The Healthy Steps for Families Demonstration Project was implemented by the Canyon Ranch Center for Prevention and Health Promotion in collaboration with the Canyon Ranch Institute, Child-Parent Centers, Inc., and Family Literacy programs in Pima and Cochise Counties, Arizona.
The Healthy Steps for Families Lay Health Educator Manual provides all the information to deliver the Healthy Steps for Families curriculum, which is designed to help parents become better role models for their children around issues related to health and wellness. With chronic diseases such as diabetes and heart disease posing a clear and immediate threat to children, more needs to be done to help children begin their lives by taking steps toward developing healthy eating and exercising habits. The curriculum aims to influence children’s behavior where it is first learned, in the home. We provide parents with strategies that help them to become healthier role models. These strategies include walking more, playing outside with their children, cooking with less fat, and ensuring fruits and vegetables are part of every meal. When parents adopt those practices, they are building a foundation for a healthier life for themselves and for their children. This foundation of healthy habits makes for healthy parents and provides children with a blueprint for healthy living that can last a lifetime and lead to a long-term reductions in chronic disease.

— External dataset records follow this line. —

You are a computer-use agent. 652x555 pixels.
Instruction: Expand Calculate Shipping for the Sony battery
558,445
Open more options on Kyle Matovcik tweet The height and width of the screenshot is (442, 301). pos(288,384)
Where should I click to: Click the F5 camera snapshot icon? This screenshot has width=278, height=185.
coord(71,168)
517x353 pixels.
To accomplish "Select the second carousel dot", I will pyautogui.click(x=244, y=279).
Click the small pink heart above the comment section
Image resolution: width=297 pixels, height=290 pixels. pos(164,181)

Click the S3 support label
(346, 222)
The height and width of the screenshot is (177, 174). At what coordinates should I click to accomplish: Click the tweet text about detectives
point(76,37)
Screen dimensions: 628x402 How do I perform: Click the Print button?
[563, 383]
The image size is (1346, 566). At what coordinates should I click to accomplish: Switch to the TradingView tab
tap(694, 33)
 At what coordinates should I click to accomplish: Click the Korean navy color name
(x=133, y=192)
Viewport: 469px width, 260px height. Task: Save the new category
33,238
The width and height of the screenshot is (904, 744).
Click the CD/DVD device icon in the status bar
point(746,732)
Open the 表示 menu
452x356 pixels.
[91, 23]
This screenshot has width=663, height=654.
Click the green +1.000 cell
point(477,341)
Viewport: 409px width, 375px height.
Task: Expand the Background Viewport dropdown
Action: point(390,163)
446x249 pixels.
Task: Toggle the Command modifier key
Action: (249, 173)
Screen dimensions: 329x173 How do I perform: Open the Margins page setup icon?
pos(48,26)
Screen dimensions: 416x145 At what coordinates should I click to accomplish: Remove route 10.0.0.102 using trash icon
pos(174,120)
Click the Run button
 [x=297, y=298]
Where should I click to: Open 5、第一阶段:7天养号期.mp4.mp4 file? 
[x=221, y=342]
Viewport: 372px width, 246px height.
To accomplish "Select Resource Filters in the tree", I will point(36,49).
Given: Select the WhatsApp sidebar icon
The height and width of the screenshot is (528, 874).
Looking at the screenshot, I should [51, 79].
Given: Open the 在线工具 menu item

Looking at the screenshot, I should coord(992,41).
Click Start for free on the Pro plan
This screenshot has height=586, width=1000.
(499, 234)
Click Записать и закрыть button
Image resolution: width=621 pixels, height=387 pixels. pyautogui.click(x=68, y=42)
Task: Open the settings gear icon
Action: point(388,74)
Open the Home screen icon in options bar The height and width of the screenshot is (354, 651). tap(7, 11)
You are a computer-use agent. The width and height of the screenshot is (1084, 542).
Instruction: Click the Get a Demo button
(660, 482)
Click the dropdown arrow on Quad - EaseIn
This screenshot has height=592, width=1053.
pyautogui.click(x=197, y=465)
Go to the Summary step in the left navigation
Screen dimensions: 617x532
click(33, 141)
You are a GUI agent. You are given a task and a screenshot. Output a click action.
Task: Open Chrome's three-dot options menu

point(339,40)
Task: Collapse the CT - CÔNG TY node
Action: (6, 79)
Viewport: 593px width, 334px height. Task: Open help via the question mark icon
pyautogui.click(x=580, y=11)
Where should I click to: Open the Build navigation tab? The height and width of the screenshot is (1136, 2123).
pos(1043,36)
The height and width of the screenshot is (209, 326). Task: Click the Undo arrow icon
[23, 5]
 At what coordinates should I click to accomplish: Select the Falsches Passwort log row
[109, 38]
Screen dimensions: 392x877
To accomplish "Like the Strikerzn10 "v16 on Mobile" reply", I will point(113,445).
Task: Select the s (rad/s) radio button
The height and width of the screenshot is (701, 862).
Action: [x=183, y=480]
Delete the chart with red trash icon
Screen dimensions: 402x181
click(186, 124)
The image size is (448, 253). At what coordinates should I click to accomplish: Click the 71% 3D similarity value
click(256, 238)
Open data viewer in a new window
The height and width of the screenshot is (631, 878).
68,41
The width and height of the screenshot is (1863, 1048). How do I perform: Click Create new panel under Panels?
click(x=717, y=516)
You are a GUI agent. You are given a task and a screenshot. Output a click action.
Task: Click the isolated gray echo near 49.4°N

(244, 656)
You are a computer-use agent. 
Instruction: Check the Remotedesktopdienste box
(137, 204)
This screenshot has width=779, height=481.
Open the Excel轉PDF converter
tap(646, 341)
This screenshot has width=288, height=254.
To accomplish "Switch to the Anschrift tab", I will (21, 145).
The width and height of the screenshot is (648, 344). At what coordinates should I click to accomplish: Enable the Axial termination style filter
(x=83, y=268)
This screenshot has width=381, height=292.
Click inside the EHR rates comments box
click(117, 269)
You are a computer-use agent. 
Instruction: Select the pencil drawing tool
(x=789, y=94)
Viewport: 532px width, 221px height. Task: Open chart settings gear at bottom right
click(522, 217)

The curriculum consists of 12 two-and-a-half-hour interactive sessions where parents participate in physical activities, hands-on cooking demonstrations, attend health education sessions, and join walking groups. All project components are grounded in the best practices of health literacy. They are easy to understand, interactive, and appropriate to the cultural and linguistic abilities of the participants.
Healthy Steps for Families is an adaptation of the Pasos Adelante (Steps Forward) Spanish language curriculum. Pasos Adelante is an adaption of Su Corazon, Su Vida (Your Heart, Your Life) curriculum from the National Institute of Health-National Heart Lung and Blood Institute, that was designed to enhance chronic disease prevention and control in an older population. Pasos Adelante was first adapted, piloted, and evaluated in border communities of Southern Arizona. The curriculum was further adapted to include parenting issues related to food and physical activity and to target a younger population in Tucson.